*** Given entries ***

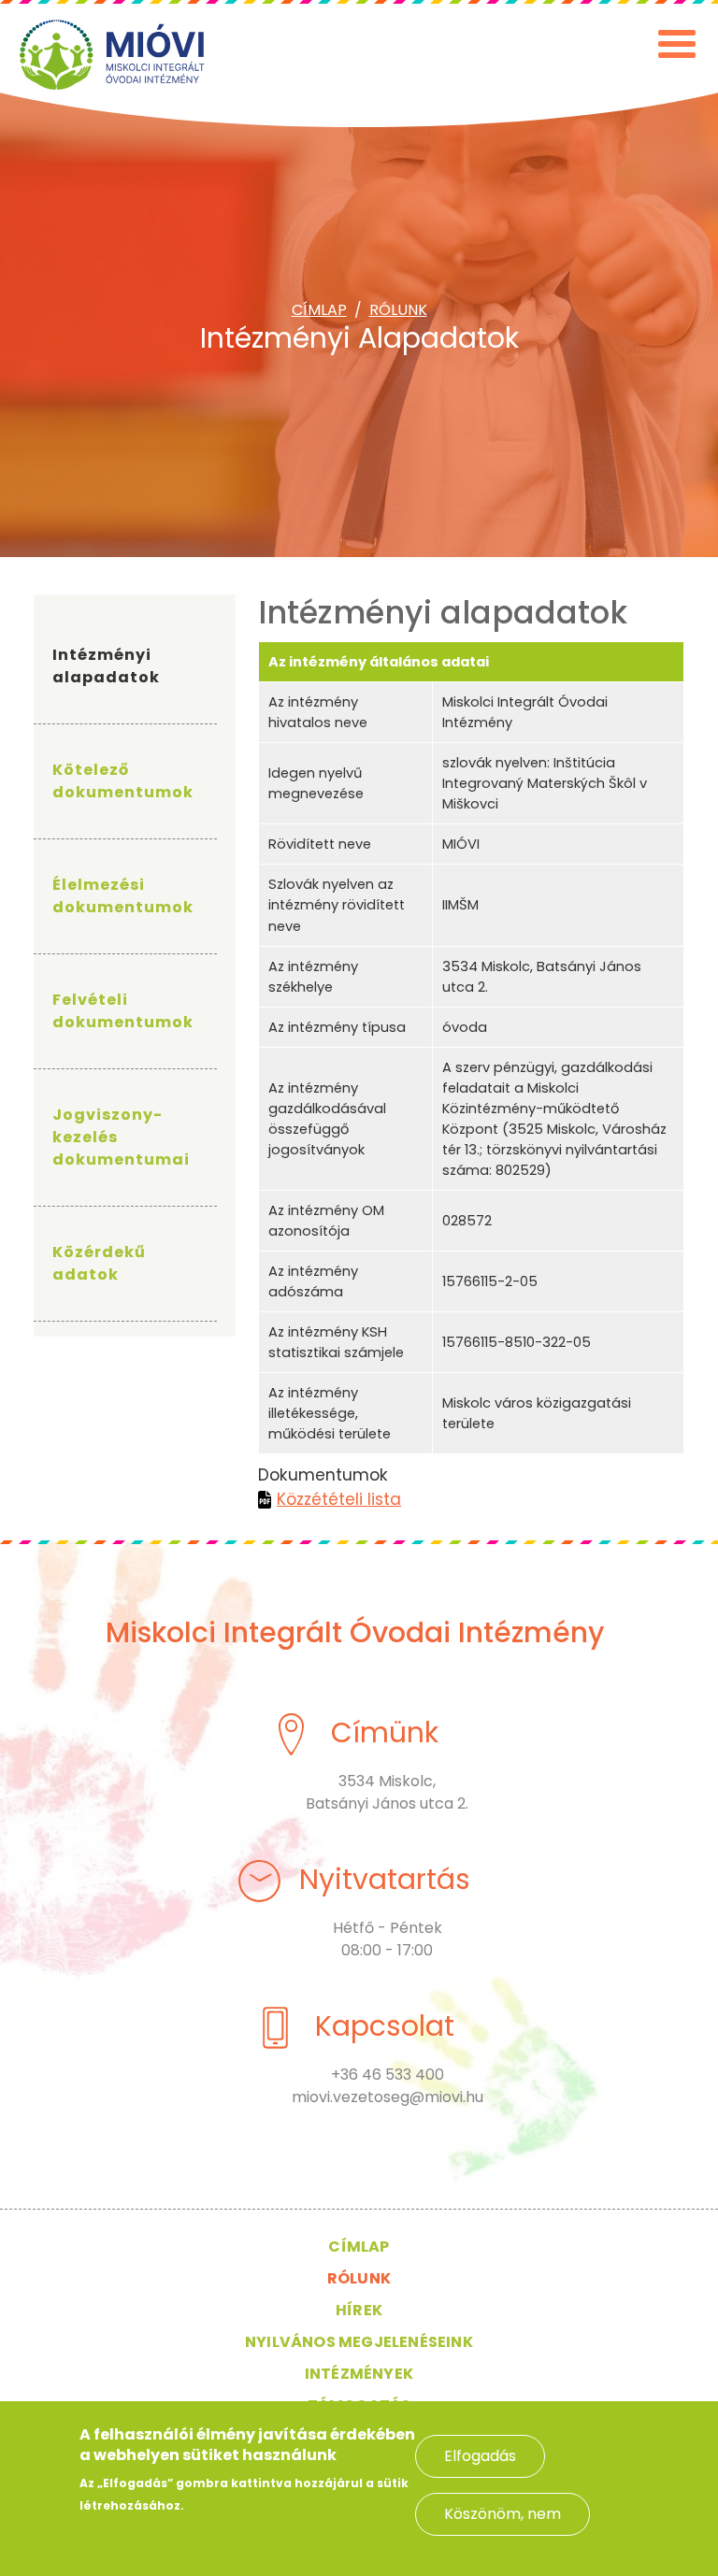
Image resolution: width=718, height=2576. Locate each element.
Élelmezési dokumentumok (123, 896)
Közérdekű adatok (99, 1263)
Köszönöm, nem (502, 2514)
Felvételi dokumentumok (123, 1011)
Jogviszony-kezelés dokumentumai (121, 1137)
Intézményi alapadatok (106, 666)
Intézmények (359, 2373)
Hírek (359, 2310)
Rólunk (398, 310)
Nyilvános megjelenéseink (359, 2342)
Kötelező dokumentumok (123, 781)
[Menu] (678, 57)
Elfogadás (480, 2456)
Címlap (319, 310)
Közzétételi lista (339, 1499)
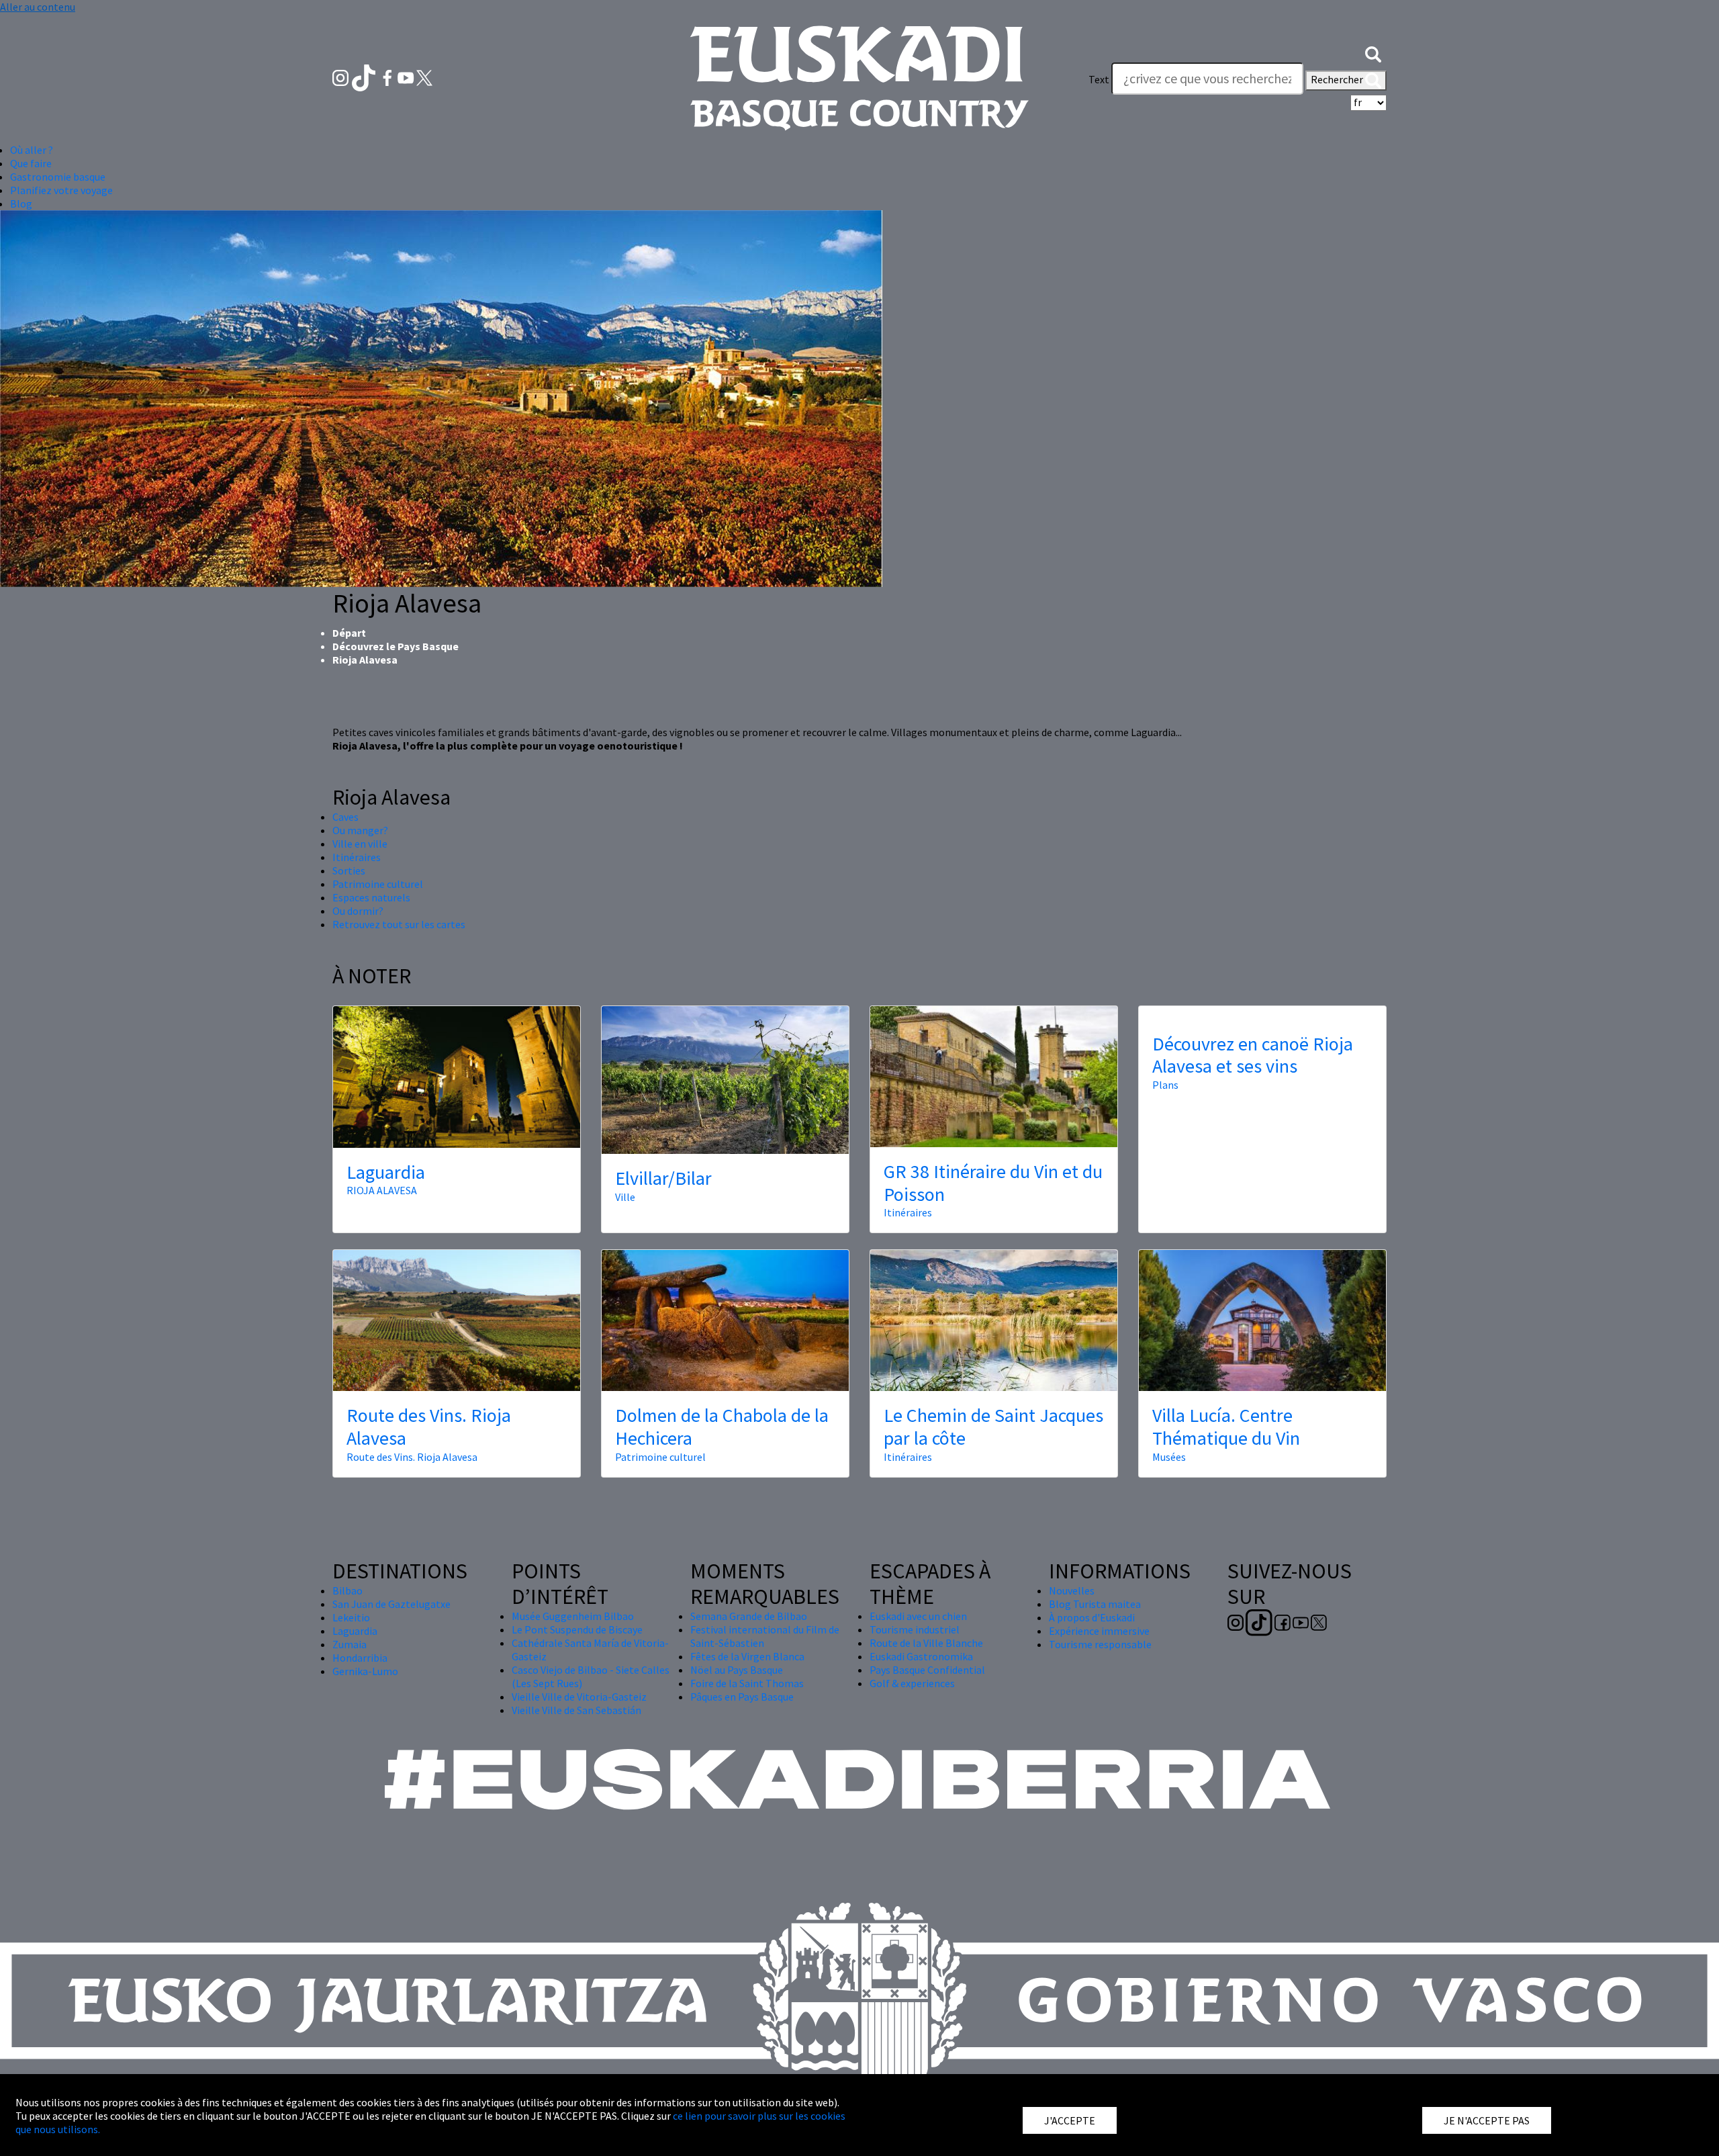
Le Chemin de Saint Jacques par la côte (993, 1426)
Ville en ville (359, 843)
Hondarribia (359, 1657)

***

• **What the task asks**
What you hand back should match the entries above exactly, except that no picture appears.

• **Written answer**
Image resolution: width=718, height=2576. Locate each element.
Élelmezési dokumentumok (123, 896)
Közérdekű adatok (99, 1263)
Köszönöm, nem (502, 2514)
Felvételi dokumentumok (123, 1011)
Jogviszony-kezelés dokumentumai (121, 1137)
Intézményi alapadatok (106, 666)
Intézmények (359, 2373)
Hírek (359, 2310)
Rólunk (398, 310)
Nyilvános megjelenéseink (359, 2342)
Kötelező dokumentumok (123, 781)
[Menu] (678, 57)
Elfogadás (480, 2456)
Címlap (319, 310)
Közzétételi lista (339, 1499)
Le Chemin de Saint Jacques par la côte (993, 1426)
Ville en ville (359, 843)
Hondarribia (359, 1657)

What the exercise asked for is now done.